Vous avez vu grandir ce sport en France.

 T.F. : "On ne l’a pas vu grandir, on a fait grandir le short-track. S’il n’y avait pas eu nous, les athlètes, il n’y aurait pas ça. Ce que les jeunes ont, c’est génial, on n’avait pas ça nous. C’est une vraie fierté d’avoir participé à tout ça. On peut encore mieux faire mais c’est déjà bien."

Comment êtes-vous venu au short-track ?

 T.F. : "L’histoire est belle. J’ai commencé à huit ans, mes parents sont assez sportifs donc je faisais plein de sport. J’en ai fait plein d’autres aussi après en même temps que le short track. Mes parents me demandent ce que je veux faire et ma mère me dit que j'aime bien aller à la patinoire pour le centre aéré. Elle m’y emmène en septembre et c’est là que l’histoire est belle : le mec qui m’accueille me demande ce que je veux faire, je lui réponds : 'de la course'. Et c’était parti. Il m’a emmené du jour zéro jusqu’à la qualification pour les Jeux 2006, je ne les ai pas faits mais j’étais déjà en équipe de France. Il s’appelle Christian Liabot, c’est le Philippe Lucas du short-track."

Vous avez une vision très "enfantine" de votre sport...

 T.F. : "Le sport de haut niveau est un truc enfantin. Dans le sport de haut niveau, il faut être le plus gros gamin sur la glace. On fait la course, c’est un truc de gamin dans la cour de récré. Par contre, en dehors il faut être le plus mature possible pour pouvoir tout mettre en oeuvre pour être le plus performant possible au moment où il faut redevenir un gamin. Il faut être capable de switcher. C’est là-dedans que je pense être pas trop mauvais… Mon sport je le définis comme ça : 'Aller le plus vite possible, être le premier à l’arrivée et mettre une combinaison de super-héros'."

"Quand tu es dans la course, l'enjeu n'existe plus"
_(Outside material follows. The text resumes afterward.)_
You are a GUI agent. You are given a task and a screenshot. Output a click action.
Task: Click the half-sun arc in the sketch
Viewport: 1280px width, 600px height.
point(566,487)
Quel est votre rapport au stress ?

 T.F. : "Je l’ai défini justement, le stress est un truc qui te fait avancer, il faut s’en servir. sans stress, rien n’aurait été possible. Le stress n’est pas la peur et la peur n’enlève pas le danger. Ce sont des phrases toutes faites mais elles sont tellement vraies."

Et à l'enjeu ?

 T.F. : "L’enjeu n’a rien à voir avec la course. L’enjeu c’est ce que tu mets avant. Le résultat est ce qui vient après. Ce sont des moments distincts. Tu dissocies tout. Quand tu es dans ta course, l’enjeu n’existe plus parce que tu l’as abordé avant et tu as tout mis en oeuvre pour l’atteindre et le résultat n’existe pas encore parce qu’il va venir et ce sera le moment de faire le bilan après."

 Et enfin la confiance ?

 T.F. : "La confiance est importante dans notre sport mais aussi et surtout par rapport aux autres. J’ai gagné un nombre incroyable de course avant de les disputer. J’étais sur la ligne, je savais déjà que j’avais gagné. Les autres le savent aussi, c’est ça le plus dur et je l’ai déjà ressenti."